I can't remember how many crosses I had when 8D: It covers bridges, typically (DENTALINSURANCE), but I was excited once I had it in place. Surely now things would go more quickly!
Only not. So... LORENA MESNE LATEN. Those are tough answers. One is legitimate sports knowledge: she is absolutely in the Hall of Fame, and was the #1 ranked golfer, having won multiple titles including the British Women's Open. But not known to me. One is an obscure law term, from Old English/Norman French, meaning "middle". Uh huh. And the last is a made-up word. Well, not officially. But you know what I mean. And I just couldn't bring myself to believe that OISERIVER would be correct. Why is it not in French?

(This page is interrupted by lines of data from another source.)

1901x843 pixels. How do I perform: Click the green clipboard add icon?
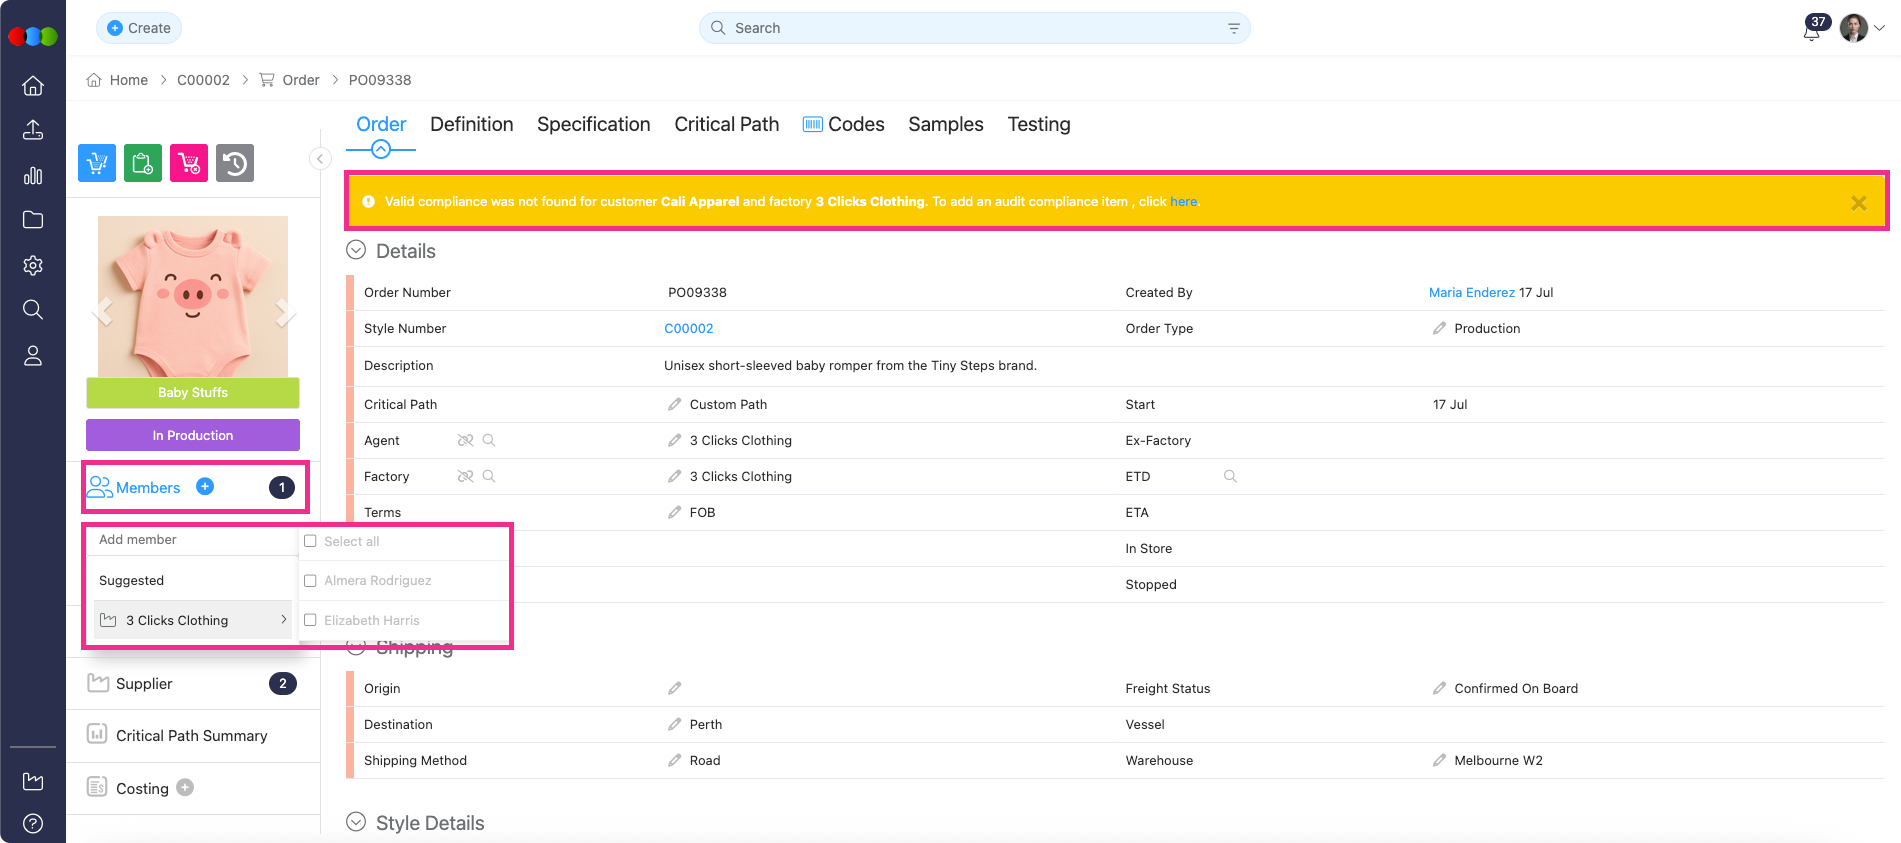(143, 163)
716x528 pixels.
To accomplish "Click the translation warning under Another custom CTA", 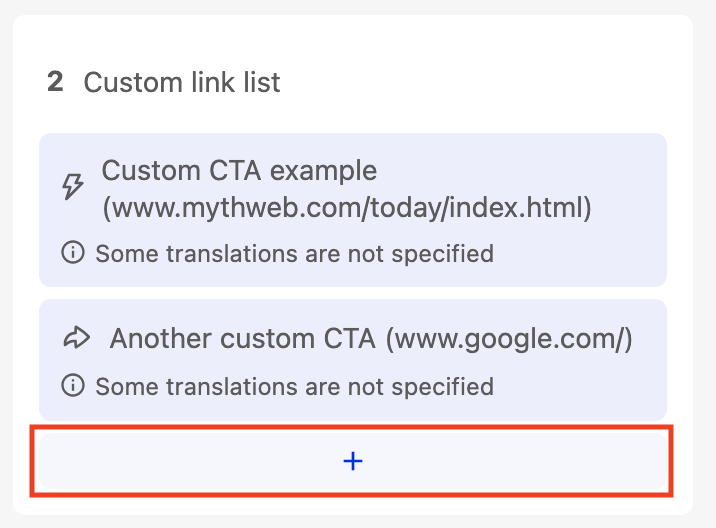I will point(294,385).
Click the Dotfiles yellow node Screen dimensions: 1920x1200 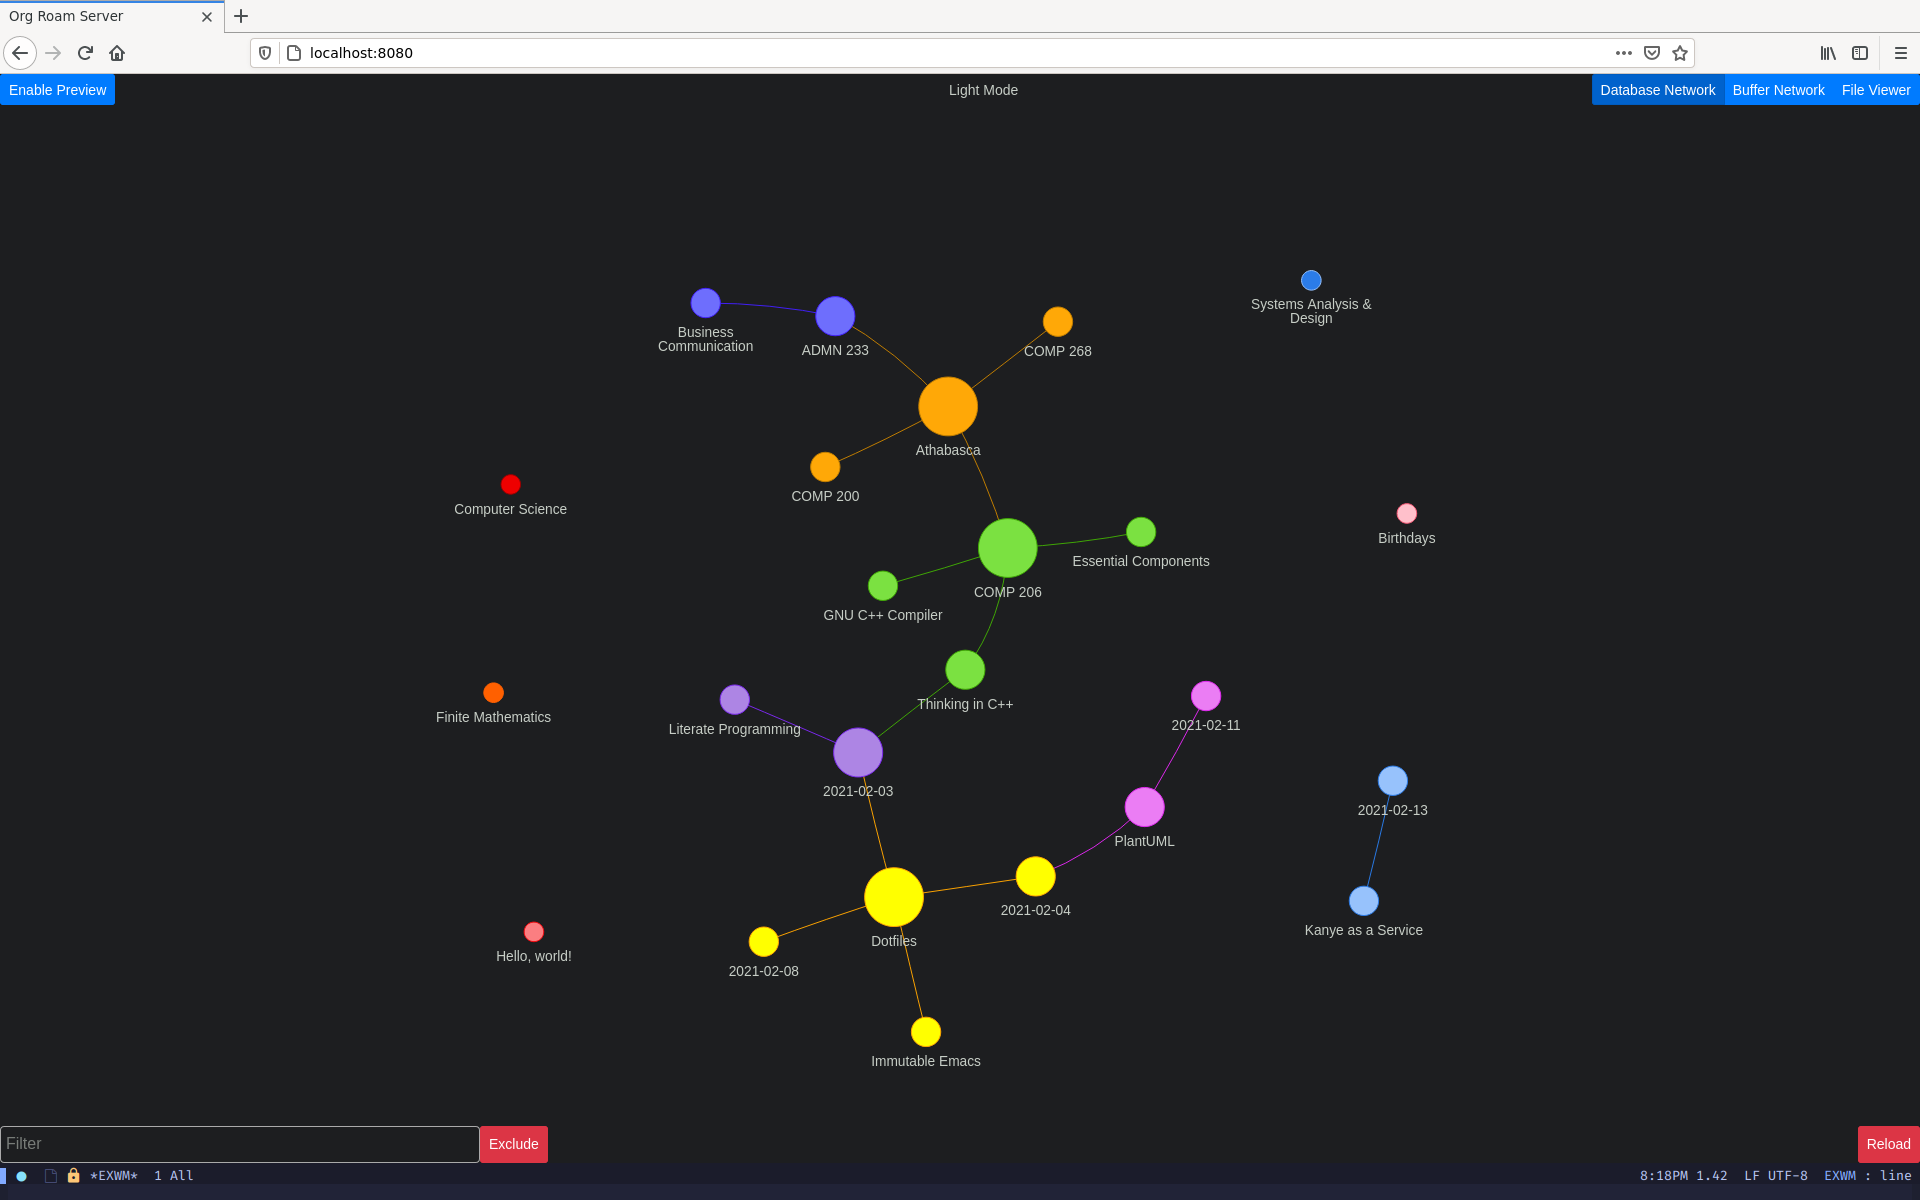click(896, 899)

I liked 30D: Students arriving late? (TRANSFERS). And 27A: Joint flare-up? (PRISONRIOT) is very nice because it's a real term for arthritis, and the first misdirection I thought of had to do with marijuana rather than jail. 34A: Goes over the line? (TRESPASSES) is not as clever.
In the NW, ORRIS definitely made things tough. EVAS I've seen before. FIVELOVE seems peculiar. I've never heard it used before, but there is support for it on Google.
Meanwhile, IFINDOUBT is excellent. 1A: Like a hermit (ISOLATED) gets a B from me.
Overall it's a strong puzzle. I just didn't love the solving experience.
- Colum
32:37 (FWOE)
ReplyDeleteAnother day, another error. Sheesh! I had LEADSoN for "Shows the way," and I'm not sure I've ever heard the word ORRIS before, so ORRoS looked just as good. Ah well..
This sure did play hard for me. I started, as you did, very very slowly. I thought immediately of WILEE in the NE, but it was a long time before I realized that they were just going to use the first name and middle initial. Why? And why OISERIVER, and not just OISE? Or, as you say, not "rivière oise?" Or, I suppose, just "l'oise?" And what of FRISCO? Isn't the locale really the FRISCO bay?
I don't mean to complain, because I enjoy a challenge, but there were things in here that seemed a tad too forced.